The Denver City Council hired 16 law firms Monday, dolling out $12 million alone to 12 firms who will help settle civil liability lawsuits.
The city also hired four law firms to sue chemical companies for allowing dangerous substances to seep into the groundwater.
Aqueous film-forming foam also is known as AFFF. The city is suing all companies who manufactured, distributed, marketed or sold the chemicals.
The firms of Keller Rohrback, Napoli Shkolnick, Edelson and Miner and Barnhill & Galland will receive 15 % of all damages collected up to $500 million, and 10 % of all damages collected beyond $500 million.
‘Dangerous to human health’
“Per- and polyfluoroalkyl substances (collectively, ‘PFAS’) are a class of highly toxic ‘forever’ chemicals that persist in the environment indefinitely ,” according to a memo from city staff to City Council. “These chemicals are human-made and do not occur naturally in the environment. PFAS are dangerous to human health and the environment even at fleetingly low
According to the memo, there may be no safe level of exposure to PFAS. “PFAS exposure interferes with human immune system functioning, disrupts mammalian reproductive and endocrine systems, and is associated with increased risks of kidney and testicular cancer,” according to the memo. “In addition to being highly toxic, these ‘forever chemicals’ are highly mobile. When they enter the environment, they travel through soil and eventually work their way into groundwater.”
Airport a hot spot
Some PFAS were used in DuPont’s Teflon. Another common use for PFAS is as a fire retardant.

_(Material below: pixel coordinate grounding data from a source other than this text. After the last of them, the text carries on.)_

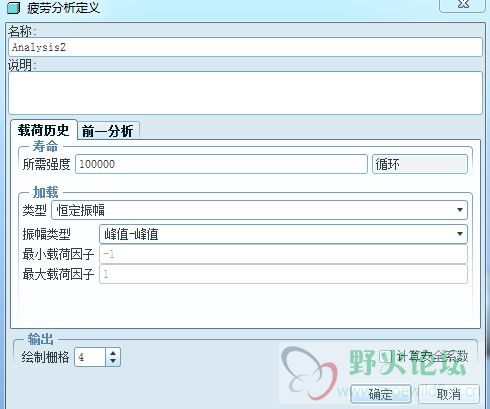The image size is (490, 409).
Task: Focus the 说明 description text area
Action: 245,93
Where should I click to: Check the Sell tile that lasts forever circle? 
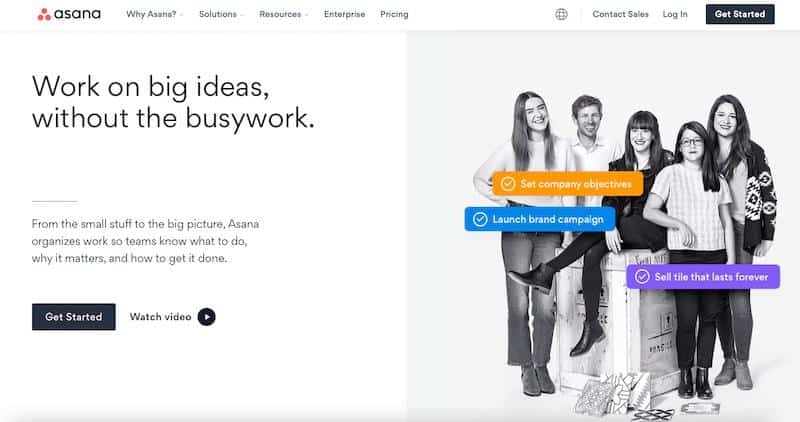pos(642,277)
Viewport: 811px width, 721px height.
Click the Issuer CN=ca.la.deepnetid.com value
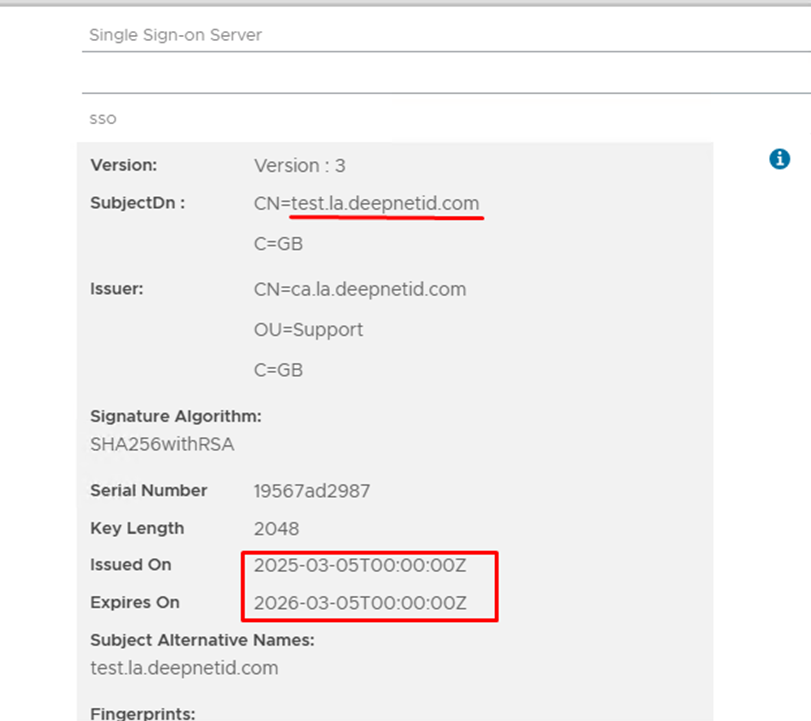[x=360, y=290]
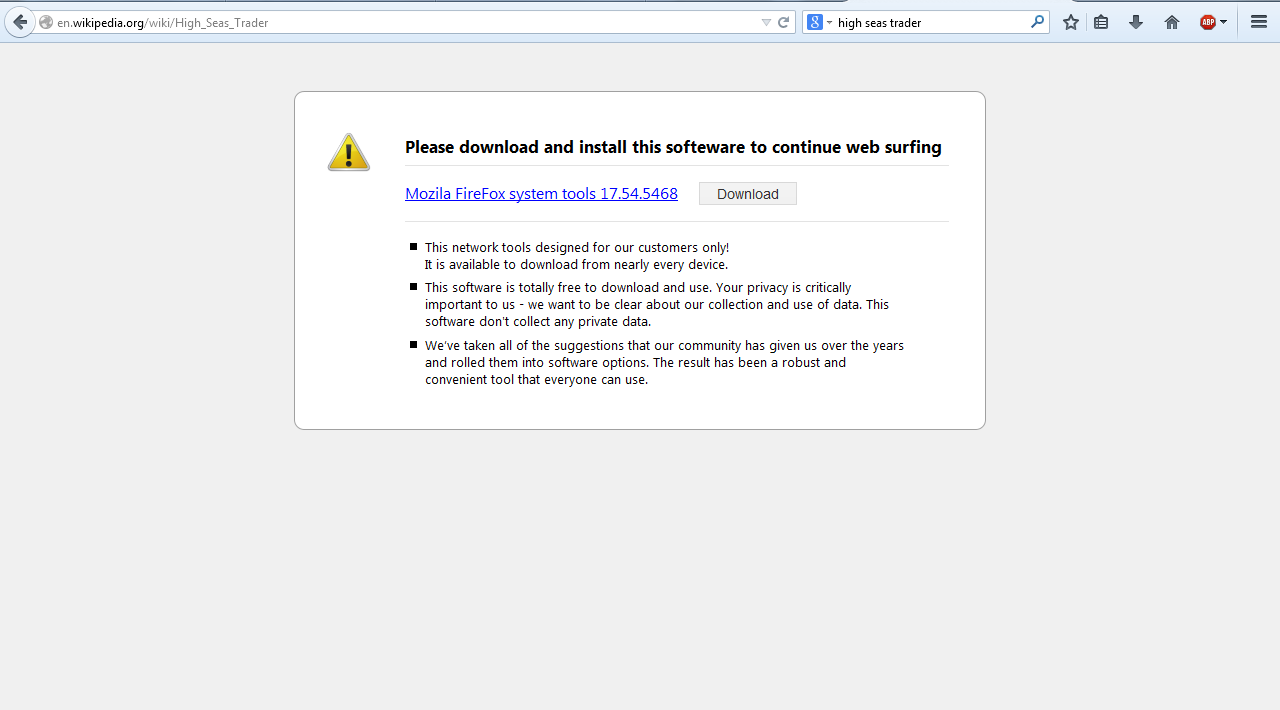Click the Wikipedia URL address field
The width and height of the screenshot is (1280, 710).
(400, 22)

The greatest use in Denver has been at Denver International Airport, and actually is required by the Federal Aviation Administration. “This problem is particularly acute for Denver as the operator of DEN, the second-largest airport in the world by land area,” according to the memo. “Denver also knows that PFAS contamination exists in soils and groundwater at the Roslyn Fire Training Facility and may be present in other Denver owned properties, as well.”
Cleanup will be difficult, expensive, and take years to complete, according to city staff. “The defendant companies, who continued to manufacture and sell these chemicals for decades despite their knowledge, should pay to help clean up the mess that they created.”
Civil lawsuits against police department
The firms hired to help settle civil lawsuits involving the police department include:
Lambdin & Cheney
Morgan Rider Riter Tsai
Nathan, Dumm & Mayer
Overturf, McGrath & Hull
Dagner, Schluter Weber LLC
Dietze and Davis P.C.
Hall and Evans, LLC
Kissinger and Fellman, P.C.
Lasater and Martin, P.C.
Vaughn & DeMuro
Wells Anderson & Race
Settlements total almost $30 million
Since 2010, Denver has paid out about $30 million in settlements, according to a city staff report. City council member Paul Kashmann said in January he believes the City Attorneys’ Office could better spend their time than preparing for briefings to give council members. The council rubber-stamps the approvals. Never in Kashmann's many years on council can he remember the council not approving a settlement, he said. He said he has confidence in the recommendations the City Attorney’s Office makes regarding settlements.
Council member Candi CdeBaca said she believes the process for handling settlements is flawed. She said the council should have a stronger role in the settlements “and not just a signature on paper.” She said it’s important to remember “the taxpayer money we’re wasting on bad behavior or big mistakes.”